● Work required
Reproduce verbatim the lines of the material from the line containing "Screen dimensions: 664x335" through the line containing "coord(223,321)", including both of those lines.

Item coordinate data
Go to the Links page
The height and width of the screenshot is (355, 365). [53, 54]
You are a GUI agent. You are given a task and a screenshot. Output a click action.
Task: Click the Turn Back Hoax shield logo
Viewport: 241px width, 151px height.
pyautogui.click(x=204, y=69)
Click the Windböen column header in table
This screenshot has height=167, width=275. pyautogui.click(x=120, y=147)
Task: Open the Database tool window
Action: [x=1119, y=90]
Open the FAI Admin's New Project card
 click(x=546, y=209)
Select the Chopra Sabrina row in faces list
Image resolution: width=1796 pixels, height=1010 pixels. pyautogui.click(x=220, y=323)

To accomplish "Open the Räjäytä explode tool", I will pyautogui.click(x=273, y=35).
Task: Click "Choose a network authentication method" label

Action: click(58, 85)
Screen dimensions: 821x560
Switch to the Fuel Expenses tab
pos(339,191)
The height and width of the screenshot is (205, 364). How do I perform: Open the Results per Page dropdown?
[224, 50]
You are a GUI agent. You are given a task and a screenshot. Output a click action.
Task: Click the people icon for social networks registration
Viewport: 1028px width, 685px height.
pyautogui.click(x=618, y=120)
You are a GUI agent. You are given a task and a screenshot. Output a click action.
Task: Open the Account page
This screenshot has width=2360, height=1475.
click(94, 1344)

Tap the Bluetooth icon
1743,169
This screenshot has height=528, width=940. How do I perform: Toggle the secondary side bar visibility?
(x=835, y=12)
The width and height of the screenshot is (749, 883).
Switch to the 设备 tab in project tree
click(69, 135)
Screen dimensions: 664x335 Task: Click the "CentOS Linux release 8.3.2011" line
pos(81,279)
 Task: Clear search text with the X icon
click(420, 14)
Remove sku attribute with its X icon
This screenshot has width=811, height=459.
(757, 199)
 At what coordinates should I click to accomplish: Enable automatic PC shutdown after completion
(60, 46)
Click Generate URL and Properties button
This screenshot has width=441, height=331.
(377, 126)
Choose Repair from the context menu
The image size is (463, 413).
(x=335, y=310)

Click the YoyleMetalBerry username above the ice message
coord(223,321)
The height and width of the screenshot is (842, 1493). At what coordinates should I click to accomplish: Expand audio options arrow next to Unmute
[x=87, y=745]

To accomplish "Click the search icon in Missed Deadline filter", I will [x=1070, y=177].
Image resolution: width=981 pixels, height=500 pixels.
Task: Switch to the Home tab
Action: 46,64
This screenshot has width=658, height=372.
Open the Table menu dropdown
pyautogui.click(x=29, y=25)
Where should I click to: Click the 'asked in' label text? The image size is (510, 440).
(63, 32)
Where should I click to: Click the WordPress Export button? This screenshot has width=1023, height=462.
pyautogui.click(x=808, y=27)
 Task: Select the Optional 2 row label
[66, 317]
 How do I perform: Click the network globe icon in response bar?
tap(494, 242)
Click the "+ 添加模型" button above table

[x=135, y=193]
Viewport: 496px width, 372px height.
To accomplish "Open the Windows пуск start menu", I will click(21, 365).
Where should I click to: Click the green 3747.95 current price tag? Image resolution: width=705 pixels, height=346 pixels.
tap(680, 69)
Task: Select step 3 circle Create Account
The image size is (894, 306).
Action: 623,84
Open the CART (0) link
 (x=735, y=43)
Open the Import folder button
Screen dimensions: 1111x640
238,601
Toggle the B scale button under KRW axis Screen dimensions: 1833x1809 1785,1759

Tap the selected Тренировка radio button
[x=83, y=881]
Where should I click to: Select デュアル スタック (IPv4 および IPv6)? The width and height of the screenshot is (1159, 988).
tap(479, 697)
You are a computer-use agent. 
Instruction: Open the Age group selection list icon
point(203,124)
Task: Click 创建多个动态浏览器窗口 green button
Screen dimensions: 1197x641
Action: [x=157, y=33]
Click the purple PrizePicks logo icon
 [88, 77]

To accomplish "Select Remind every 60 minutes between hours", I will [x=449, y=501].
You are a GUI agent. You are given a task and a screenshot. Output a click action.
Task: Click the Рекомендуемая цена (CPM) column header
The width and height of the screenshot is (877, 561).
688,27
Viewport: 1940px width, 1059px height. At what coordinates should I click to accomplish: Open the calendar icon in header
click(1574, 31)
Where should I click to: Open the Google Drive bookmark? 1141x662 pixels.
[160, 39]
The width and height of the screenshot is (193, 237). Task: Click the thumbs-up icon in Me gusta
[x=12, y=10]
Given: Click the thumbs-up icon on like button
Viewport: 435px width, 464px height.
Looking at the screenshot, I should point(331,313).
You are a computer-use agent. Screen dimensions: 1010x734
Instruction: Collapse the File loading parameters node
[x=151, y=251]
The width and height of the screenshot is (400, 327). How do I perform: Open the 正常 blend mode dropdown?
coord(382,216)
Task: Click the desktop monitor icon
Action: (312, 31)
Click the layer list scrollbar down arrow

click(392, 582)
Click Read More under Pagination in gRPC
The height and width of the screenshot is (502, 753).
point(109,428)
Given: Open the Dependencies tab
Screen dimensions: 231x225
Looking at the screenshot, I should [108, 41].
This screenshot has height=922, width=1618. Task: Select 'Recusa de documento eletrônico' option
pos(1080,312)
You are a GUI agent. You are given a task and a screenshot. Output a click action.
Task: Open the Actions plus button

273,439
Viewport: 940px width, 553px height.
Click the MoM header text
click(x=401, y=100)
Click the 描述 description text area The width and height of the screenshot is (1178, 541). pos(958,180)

● Full solution
Screen dimensions: 664x335 Task: Click the "CentOS Linux release 8.3.2011" line
pos(81,279)
 Task: Clear search text with the X icon
click(420, 14)
Remove sku attribute with its X icon
This screenshot has width=811, height=459.
(757, 199)
 At what coordinates should I click to accomplish: Enable automatic PC shutdown after completion
(60, 46)
Click Generate URL and Properties button
This screenshot has width=441, height=331.
(377, 126)
Choose Repair from the context menu
The image size is (463, 413).
(x=335, y=310)

Click the YoyleMetalBerry username above the ice message
coord(223,321)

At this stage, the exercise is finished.